Le Signe à Chaumont

Chaumont inaugure son nouveau centre du graphisme et en profite pour montrer sa collection d’affiches. Notre visite en images d’un lieu exceptionnel.

Le Signe, centre national du graphisme de Chaumont, est l’aboutissement d’un projet de 30 ans. Le graphiste Vincent Perrottet, en charge de la programmation artistique du Signe, rappelait que l’idée en était déjà présente en 1990 à la création du Festival international d’affiches dont il a été DA de 2002 à 2009: prolonger le festival, faire vivre le graphisme toute l’année avec un lieu entièrement dédié qui n’existait pas même à Paris. Un lieu qui ne restera pas unique espère Vincent Perrottet, désireux de monter des collaborations avec d’autres villes comme Echirolles qui rouvre son propre centre du graphisme en novembre 2016. Le Signe, actuellement géré en direct par la ville de Chaumont, devrait être pris en charge en 2017 par un Groupement d’Intérêt Public où s’associeraient la Région et l’Etat via le CNAP.

Une architecture qui fait référence au graphisme
Après concours en 2010, l’architecte Alain Moatti a réalisé un bâtiment en feuilles de pierre pour envelopper et compléter l’ancien bâtiment de la Banque de France en gardant la même hauteur de deux étages. De grands plans horizontaux et verticaux de 12 cm d’épaisseur seulement : la pierre de couleur sable en parement (5mm d’épaisseur) est collée sur un nid d’abeille en aluminium par l’intermédiaire de fibres de verre imprégnées de résine époxy. Ces « grandes feuilles silencieuses » comme les appelle Alain Moatti enveloppent la structure en béton et structurent l’espace autour d’un grand parvis menant à l’entrée. Et entre ces plans de pierre, des panneaux de verre ouvrent l’édifice sur la ville. Le mobilier urbain autour du Signe a été repensé par le designer Ruedi Baur avec la fonderie locale GHM, mêlant là-aussi tradition et modernité.

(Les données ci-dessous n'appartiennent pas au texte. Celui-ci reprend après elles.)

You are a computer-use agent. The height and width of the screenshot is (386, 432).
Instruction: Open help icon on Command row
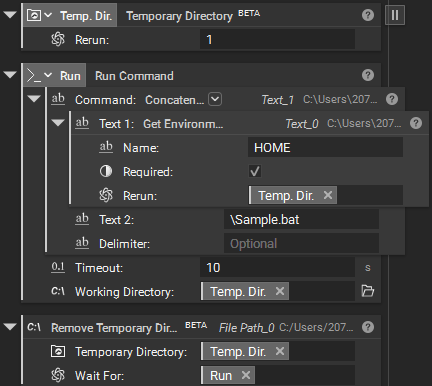pyautogui.click(x=392, y=99)
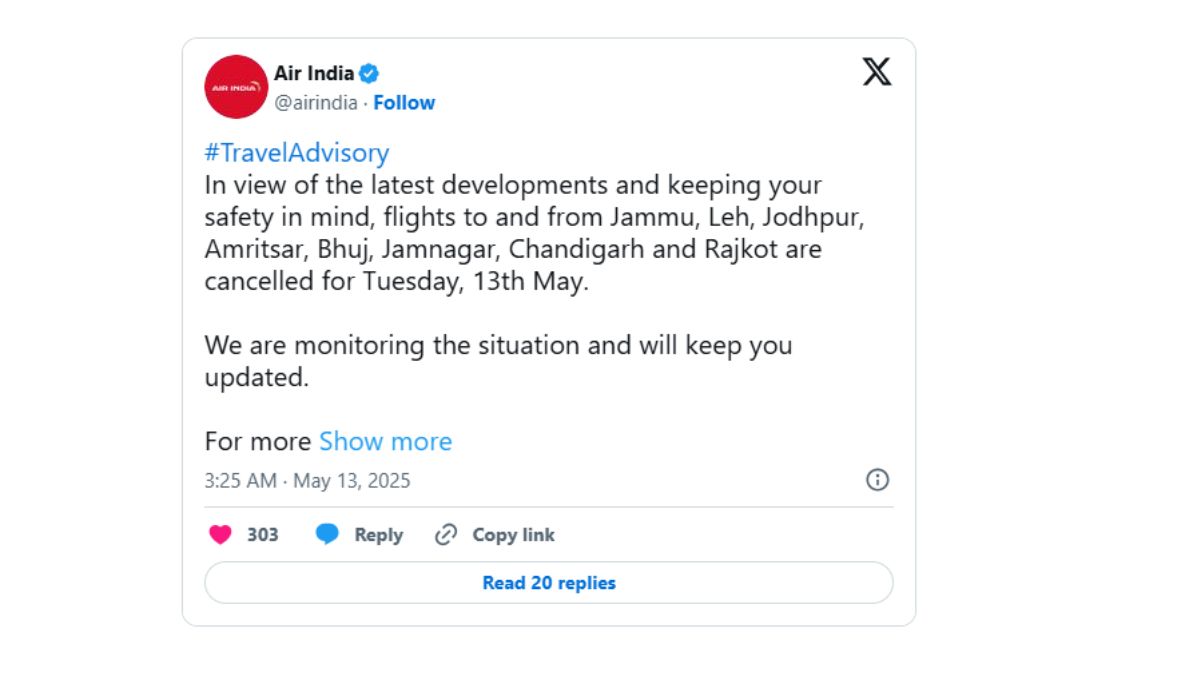
Task: Open the #TravelAdvisory hashtag
Action: pos(297,153)
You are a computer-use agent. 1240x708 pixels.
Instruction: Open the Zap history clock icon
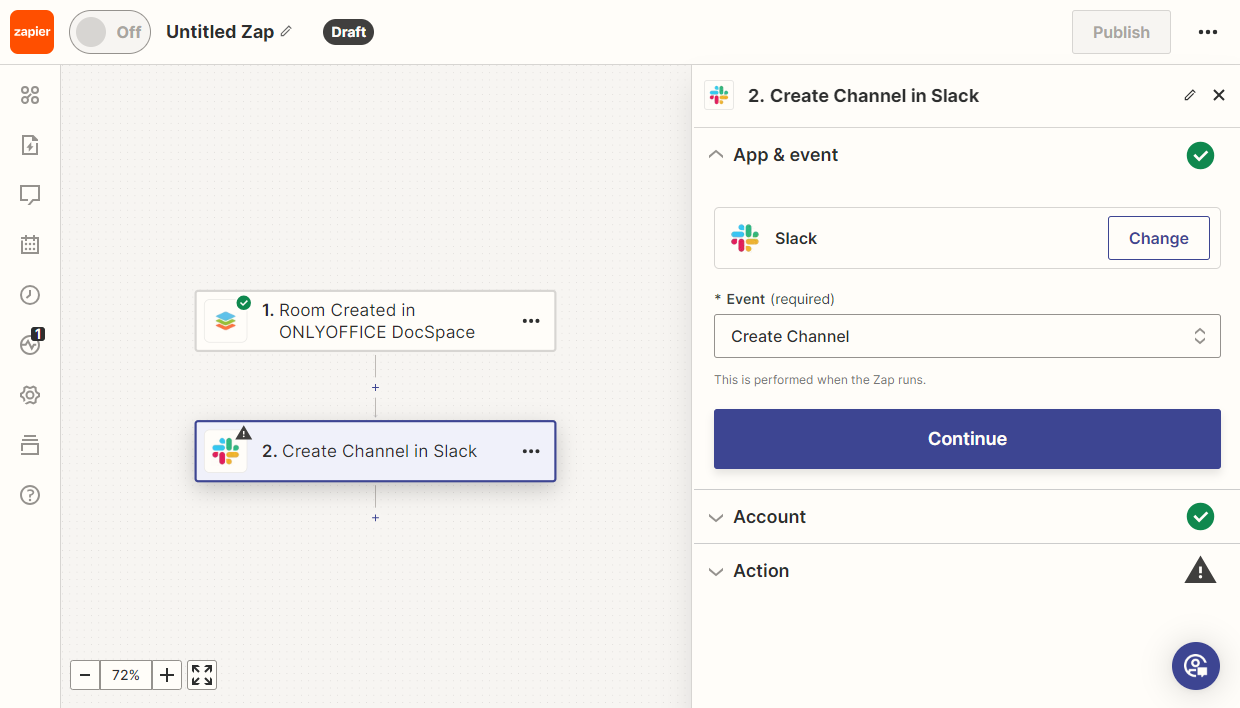tap(30, 295)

Entrée et accueil se font dans l’ancien bâtiment qui abrite aussi café, salle de consultation et de formation et atelier d’impression. Un lieu de vie ouvert au public, un « lieu vivant où se fait la création », sobrement aménagé en noir et blanc pour mieux laisser les couleurs aux œuvres graphiques. Le carrelage d’origine de la Banque de France a été gardé autant que possible et complété par un carrelage noir et blanc en débordement, carrelage qui vient composer des formes graphiques abstraites ainsi que deux QR codes qui relient au site de la ville pour plus d’explications sur l’aménagement intérieur du site.

L’extension, en béton brut à l’intérieur, se compose d’un plateau de 650m2 et d’une galerie de 350 m2 au premier étage avec terrasse panoramique orientée vers le centre ville. Cet espace de mostration a vocation à accueillir deux expositions par an dont celle des affiches du Festival en mai.

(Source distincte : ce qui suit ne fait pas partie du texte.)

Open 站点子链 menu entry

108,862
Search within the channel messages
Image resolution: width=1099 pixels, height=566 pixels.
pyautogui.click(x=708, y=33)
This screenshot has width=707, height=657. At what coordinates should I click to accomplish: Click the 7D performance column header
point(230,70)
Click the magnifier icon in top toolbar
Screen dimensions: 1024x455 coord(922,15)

Identité visuelle et signalétique par Juliette Weisbuch (Polymago)

Juliette Weisbuch, associée dès l’origine à la candidature de l’agence Moatti-Rivière, a opté pour un graphisme minimaliste pour permettre la présentation et le renouvellement de tous les signes et de toutes les images du bâtiment, sans entraver la créativité. Deux trames de petits points noirs, régulières et orthogonales recouvrent ainsi les murs extérieurs du Signe comme « un tatouage, indélébile mais discret à l’échelle du bâtiment ». La signalétique fait appel à une typographie neutre, l’Avenir, en bas de casse, où seul le mot graphisme est en relief pour mieux capter la lumière.

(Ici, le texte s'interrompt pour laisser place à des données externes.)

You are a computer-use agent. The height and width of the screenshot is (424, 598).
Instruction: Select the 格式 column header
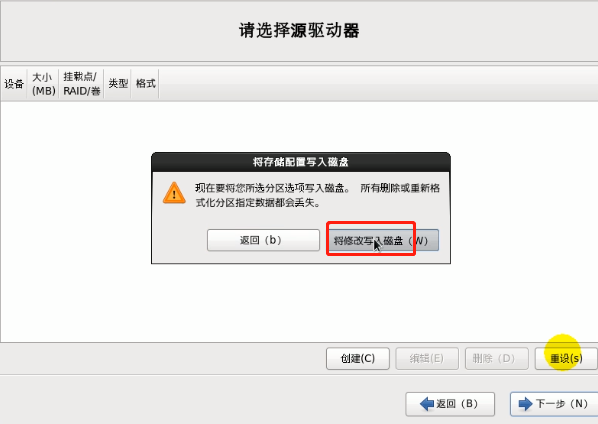tap(145, 84)
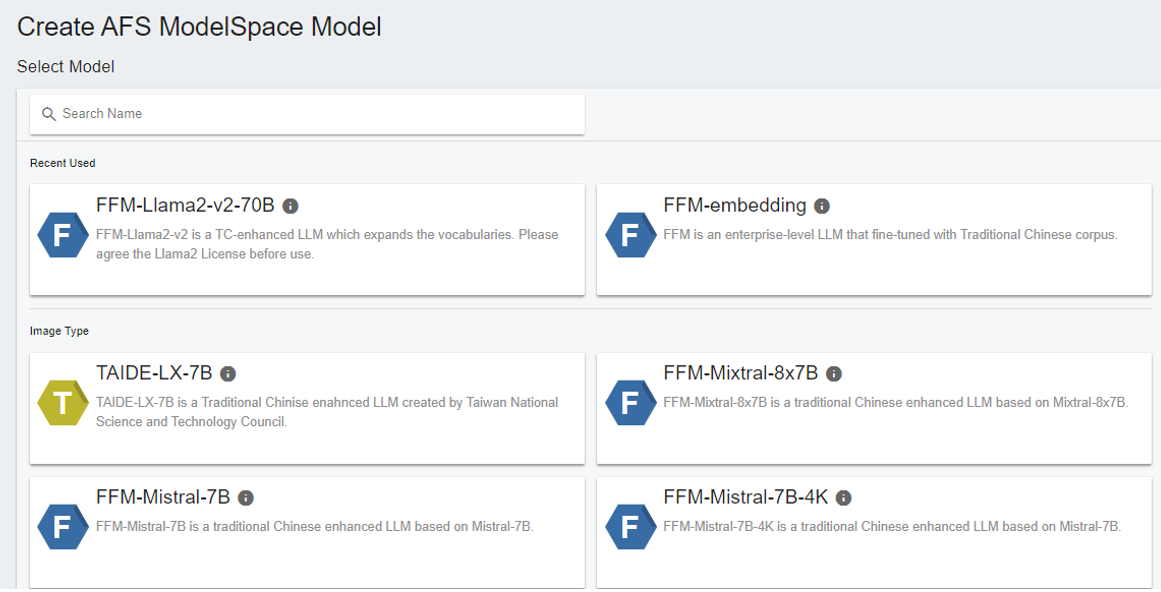Click the F hexagon logo of FFM-Mistral-7B-4K

point(631,527)
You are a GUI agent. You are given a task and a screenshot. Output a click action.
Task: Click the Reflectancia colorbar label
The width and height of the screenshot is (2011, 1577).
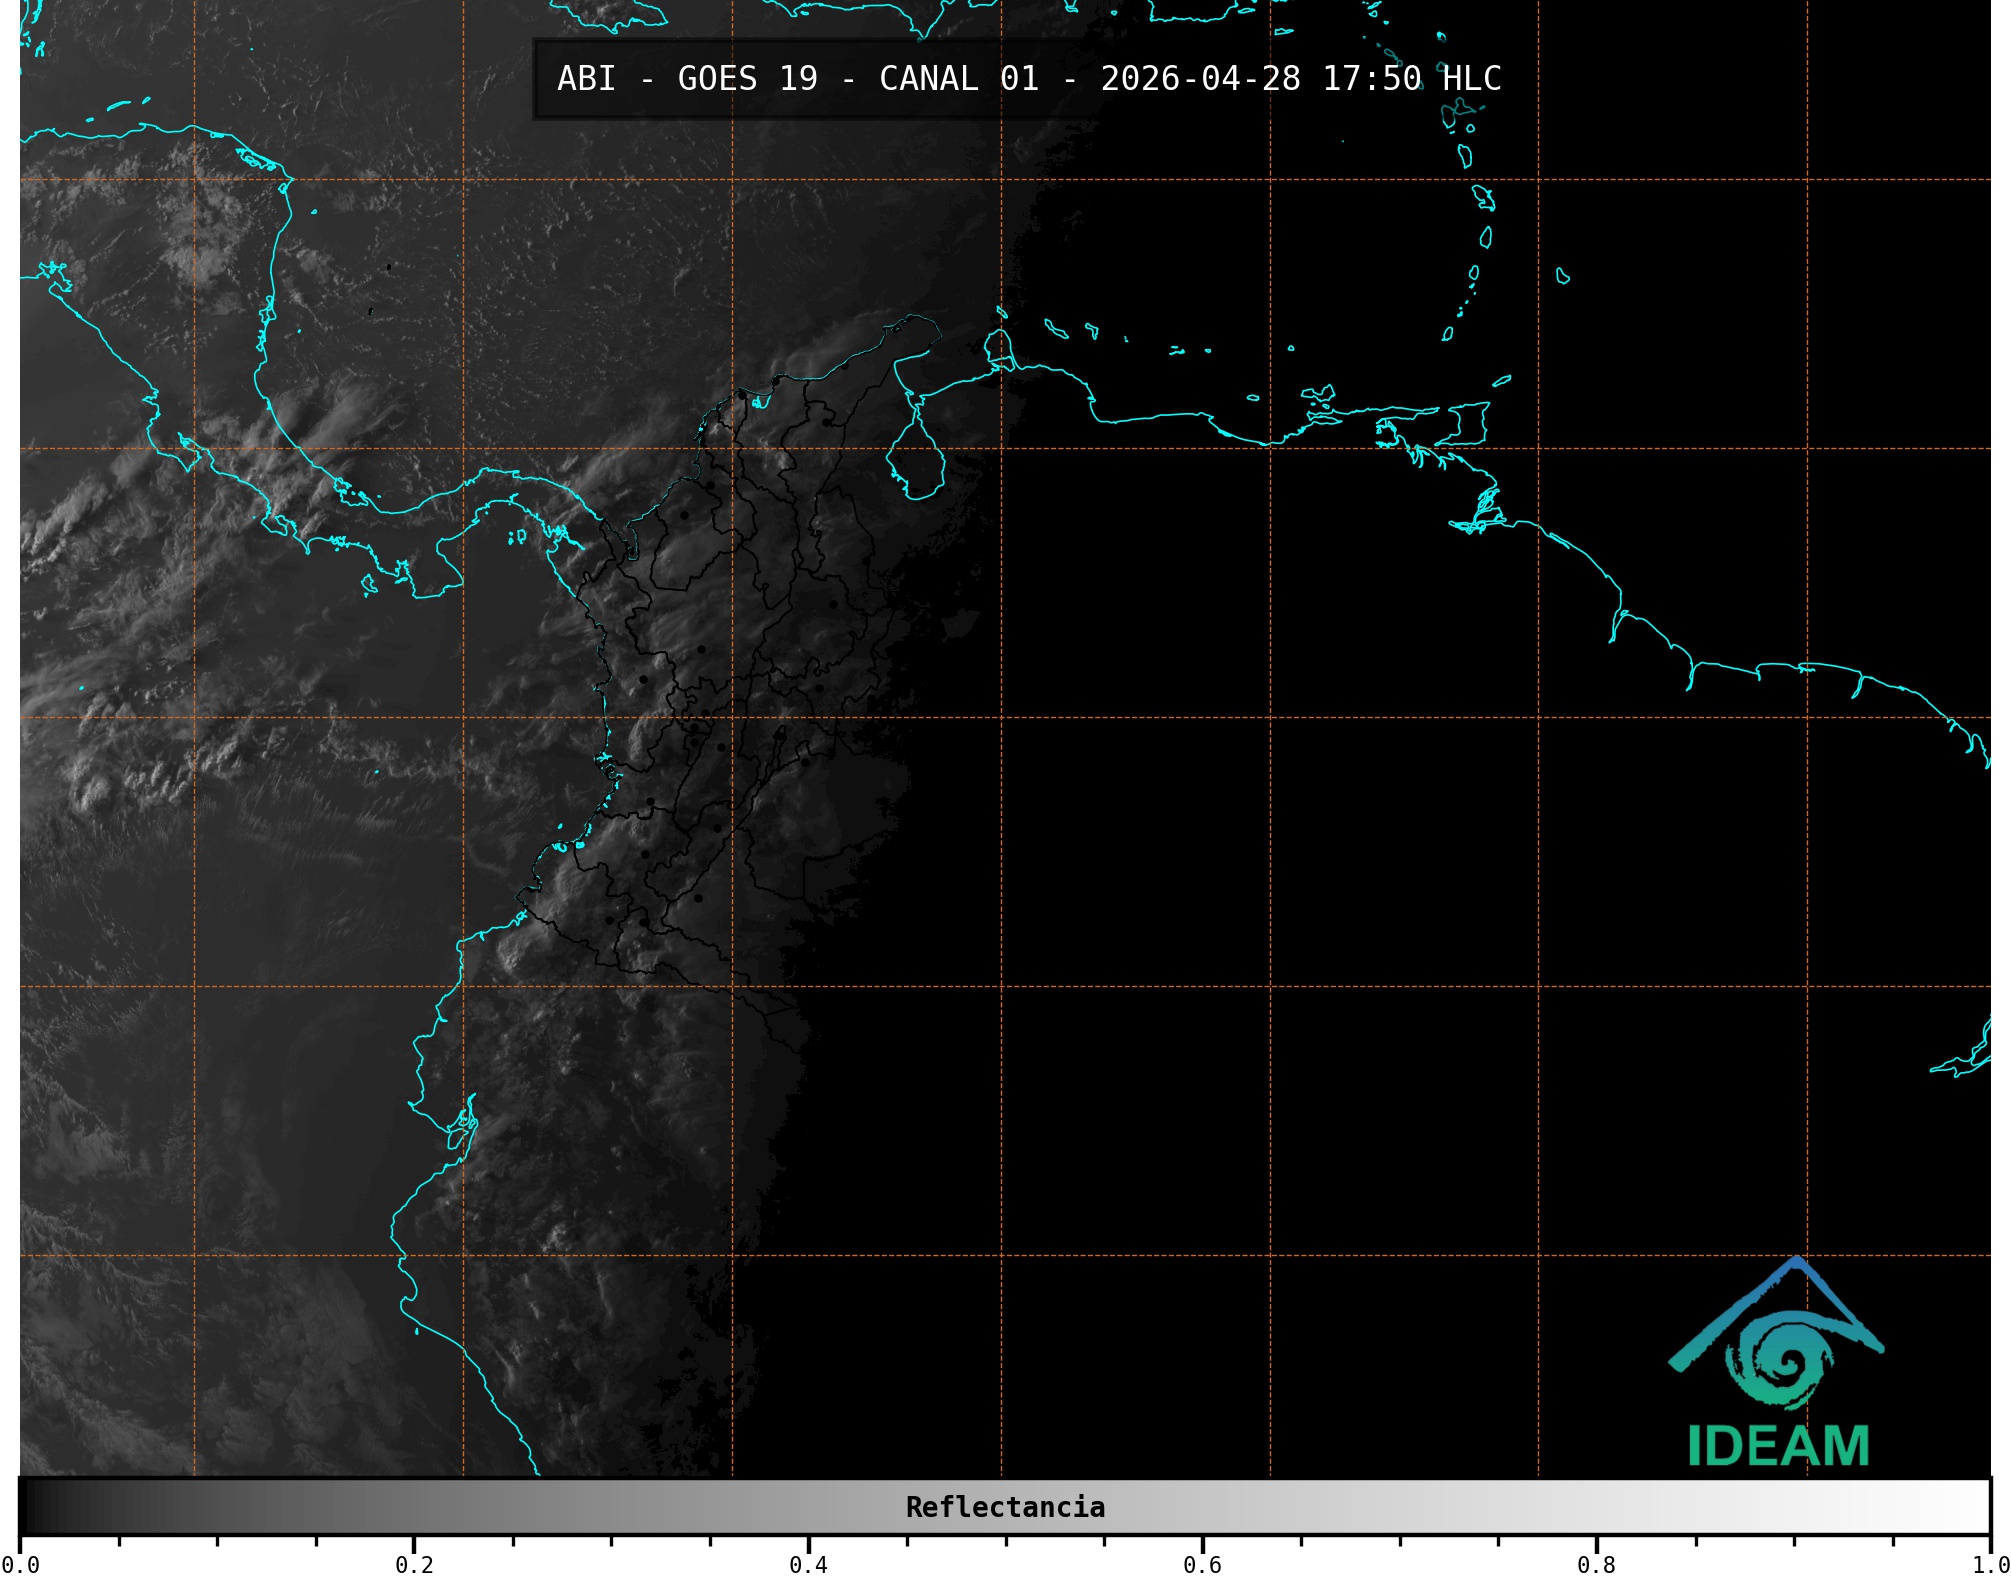pos(1005,1507)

Dans le prolongement de la trame extérieure, une seule ligne horizontale de points pénètre à l’intérieur du bâtiment et trace, le long des murs, un fil d’Ariane en pointillés. Cette signalétique minimaliste guide le visiteur dans les différents espaces et étages du Signe grâce aux mots qui s’immiscent entre les points de cette ligne, nommant les lieux, indiquant les services et les circulations. Juliette Weisbuch a néanmoins complété cette signalétique minimale avec une identité visuelle du lieu faisant appel à des pictogrammes, des silhouettes en ombres chinoises. « Le souhait était de raccrocher le lieu à sa ville autant qu’à sa mission. C’est ainsi qu’est née l’idée de « l’alphabet des formes chaumontaises ». Nous avons dessiné un ensemble de 86 signes, issus pour moitié du patrimoine de la ville (son architecture, ses traditions, son histoire) et pour moitié du patrimoine graphique international (en puisant dans l’exceptionnelle collection d’affiches de la ville). Ces signes s’inscrivent en silhouettes de toutes tailles, sur les murs intérieurs, les sols et les plafonds du bâtiment ». Les bureaux du centre de ressources au premier étage du Signe reprennent cet alphabet chaumontois sur les murs et même sur les plafonds, en taches géantes de couleur cette fois-ci pour illuminer l’espace. Dernier clin d’œil, les murs des toilettes se parent d’une série de plus de 220 silhouettes d’hommes et de femmes. Ces participants au projet ont été photographiés de face, seuls Juliette Weisbuch et Vincent Perrottet apparaissent de profil, et leurs silhouettes sérigraphiées directement sur le carrelage.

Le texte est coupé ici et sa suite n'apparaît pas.